JUN ONG

JUN ONG UTILIZES LIGHT AS A PLACE-MAKING TOOL, VIA MANIPULATION OF BOTH THE MATERIAL’S PHYSICAL AND INTANGIBLE QUALITIES.

“Taking something that is so common and creating a very simple intervention that completely transforms a space, this is something that is very inspiring to me,” described KL-based artist Jun Ong, whose works call upon one material that, while commonplace and familiar to our everyday surroundings, finds a new sense of use through Ong’s enactments aimed at invigorating spatial effects via manipulation of both the material’s physical and intangible qualities.

The Star, Image © Jun Ong

The Star, Image © Jun Ong

“Using light as a place-making tool and as a way to bring forward or showcase things that people don’t often realize,” furthered Ong, are light’s latent potentials that the artist aims to call upon and celebrate.
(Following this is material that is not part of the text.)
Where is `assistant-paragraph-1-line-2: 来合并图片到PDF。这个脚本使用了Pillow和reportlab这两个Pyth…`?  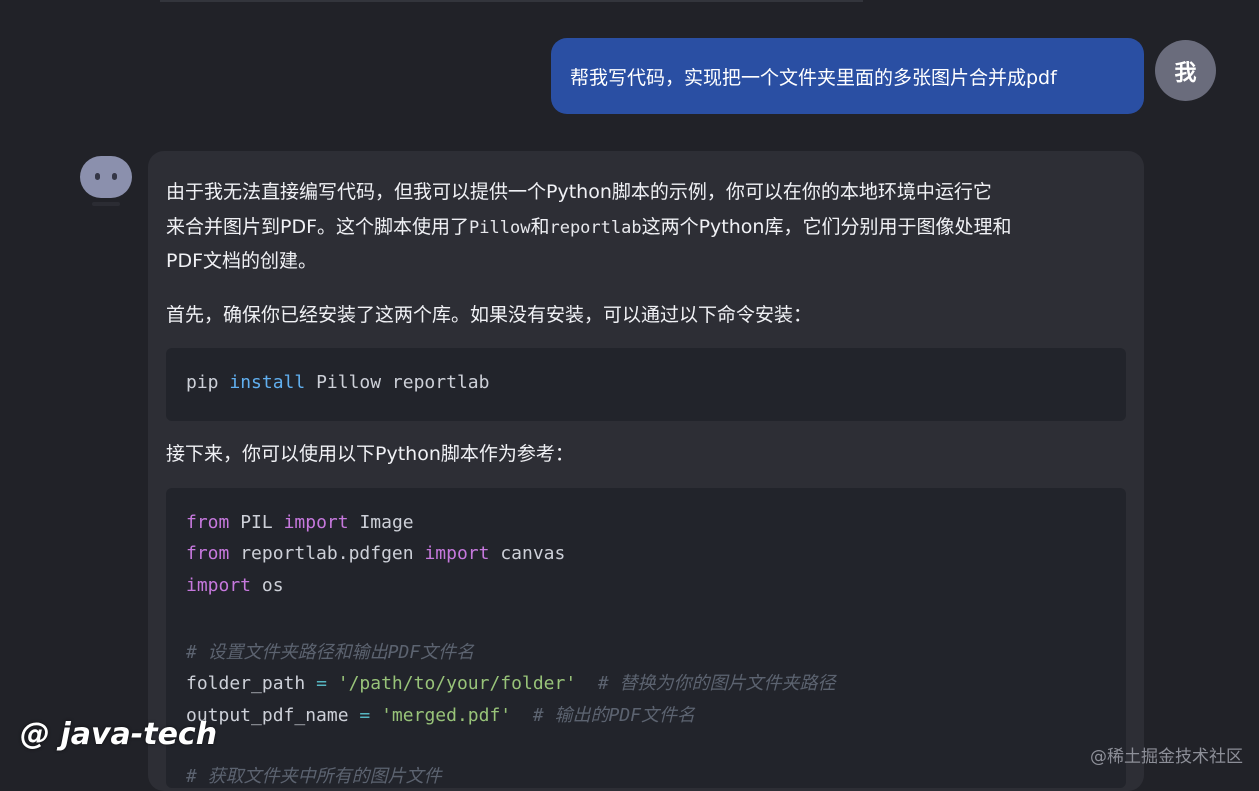
assistant-paragraph-1-line-2: 来合并图片到PDF。这个脚本使用了Pillow和reportlab这两个Pyth… is located at coordinates (588, 226).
Ong, a guest speaker at this year’s PAM Design Forum of the recent ARCHIDEX 16 event as well as the mind behind the program’s ‘Invisible Room’ installation at the KLAFXPAVILLION is an architect by trade, but often utilizes the spaces falling between art, architecture and design to stage his public installations and interactive works.

 

The Star, Image © Jun Ong

The Star, Image © Jun Ong

“I’m interested in the parallels between sculpture and architecture, and how different, or similar, the processes of creating either are,” furthered Ong whose recent work ‘Star,’ a light-based installation that ranks on par with architecture in terms of not only scale but also its place-making nature completely transformed a five-story, unfinished building into something of an enclosure or perhaps stage, capable of capturing and holding both the 12-sided star housed within and the attention of any passersby.

 

Invisible Room, Image © Jun Ong

Invisible Room, Image © Jun Ong

“When I first saw the site I immediately fell in love with it, a structurally sound concrete building with no walls, and wanted to utilize what was already there and build from there. The star consists of .5km of steel cables and some 500 meters of LED strips. The spikes of steel cables that grow out from the core stop below the surface of every floor giving the illusion of the form penetrating the building. We had to very carefully mark almost 500 points in the process, of which if one point was off the entire shape would have become distorted.”

 

Invisible Room, Image © Jun Ong

Invisible Room, Image © Jun Ong

The star with its light that illuminates the entire site has brought life and activity to the area in a manner that has since prompted the site’s developers to reconsider how they might develop the land in the future – their previous plan of a boutique hotel being re-shaped and configured to potentially include some artists’ studios and other creative spaces and, with that illumination, the work seems to also radiate a sense of metaphor – as it expands through and past the frame it is set within while at the same time imploding in, drawing viewers closer towards its form and, like innovation of any measure, providing opportunity through the prompting of one to look, see and consider what new perspectives have to offer in terms of the big picture. “It all goes back to this idea of things appearing differently from what you may have thought – when you are close to the work it appears as really abstract geometrical forms and every floor is different. You wouldn’t realize it is a star until you step really, really far back.”